Dances with Wolves is an essential movie. It is. If you want to complain that Scorsese should have won, you need to have seen this too. That’s how it works. Otherwise you’re a hypocrite. Otherwise, it’s a great film, won Best Picture, and it’s a classic. It is an essential movie for film buffs.
The Godfather Part III is also an essential movie. Because you can’t just shit on it, sight unseen. Not to mention, it’s actually not bad. It’s a good movie! It’s just that it’s not the first two, and it’s almost impossible to expect it to be as good as the first two. If you accept it as being flawed, it’s actually really great.
The Grifters is an awesome film. Not essential, but any self respecting film buff will want to see this movie, because it’s fucking terrific. A neo noir, with all the hallmarks of a classic noir.
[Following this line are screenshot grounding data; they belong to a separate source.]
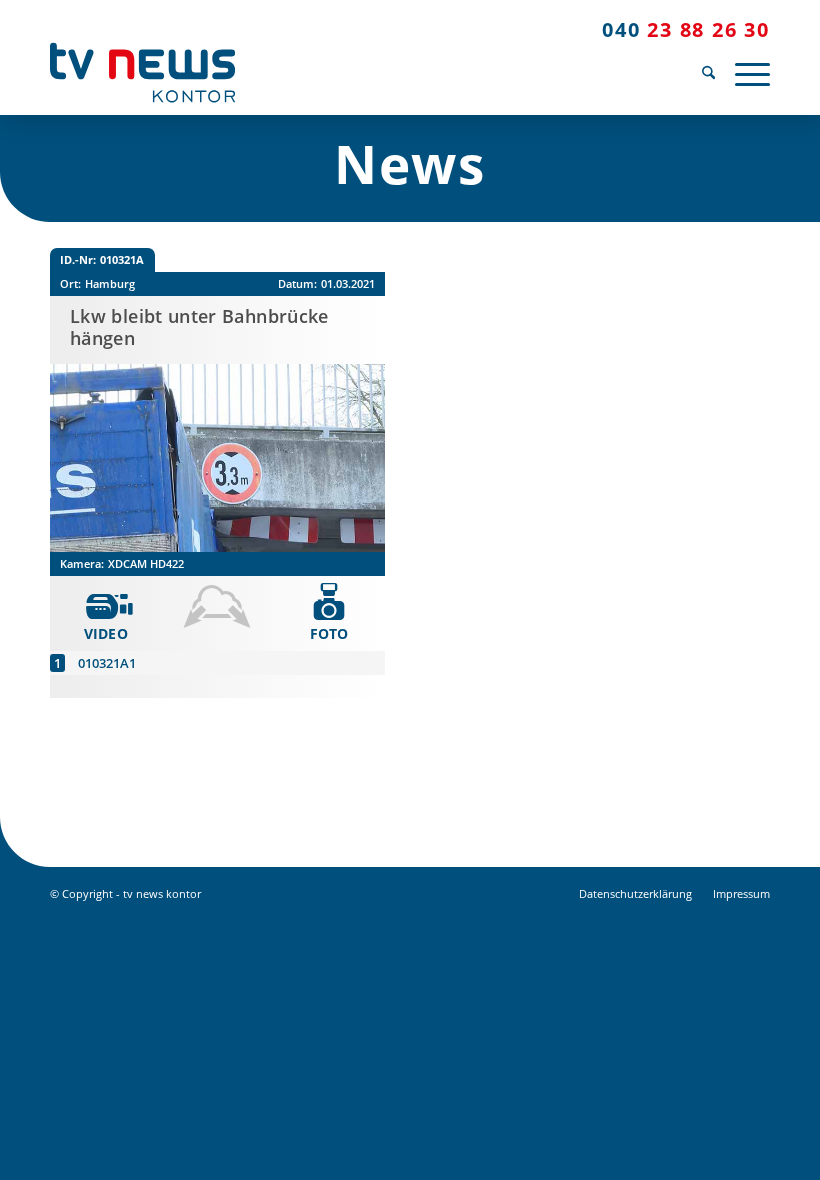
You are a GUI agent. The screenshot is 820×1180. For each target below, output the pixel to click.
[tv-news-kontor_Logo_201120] (142, 72)
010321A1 (107, 663)
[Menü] (747, 72)
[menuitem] (708, 72)
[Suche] (708, 72)
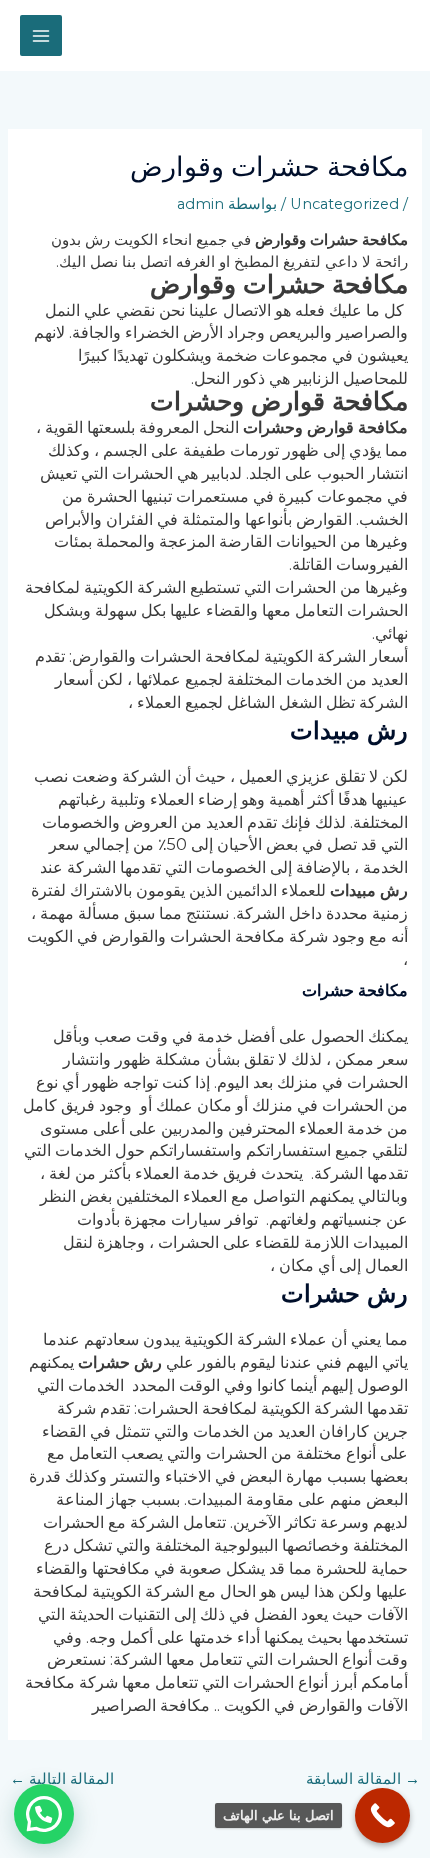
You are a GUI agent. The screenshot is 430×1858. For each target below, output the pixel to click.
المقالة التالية (62, 1779)
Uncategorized (344, 204)
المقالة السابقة (363, 1779)
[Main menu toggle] (41, 36)
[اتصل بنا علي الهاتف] (382, 1815)
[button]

Just a great movie. I cannot recommend this highly enough.
Reversal of Fortune is a solid film. A trial film. And those are always interesting. You hear me say it every time, because it’s true. Plus it won Best Actor, and that’s something to take into account. It’s really engaging, and definitely a film worth seeing. Not essential, and you don’t have to rush into it, but it’s definitely worth a watch.
The Last Word: Come on, it’s Marty. It’s always Marty. But that does NOT mean that Costner is a bad choice. He’s just a bad choice against Scorsese. He’s perfectly worth an Oscar and even a vote. But it’s just that Scorsese is more worth a vote and has held up over time as a better choice. That’s all it is. Costner is a good winner based on the effort, and a bad winner in context. It’s not fair to shit on the effort. It’s just history that hasn’t looked kindly on this result. That’s all.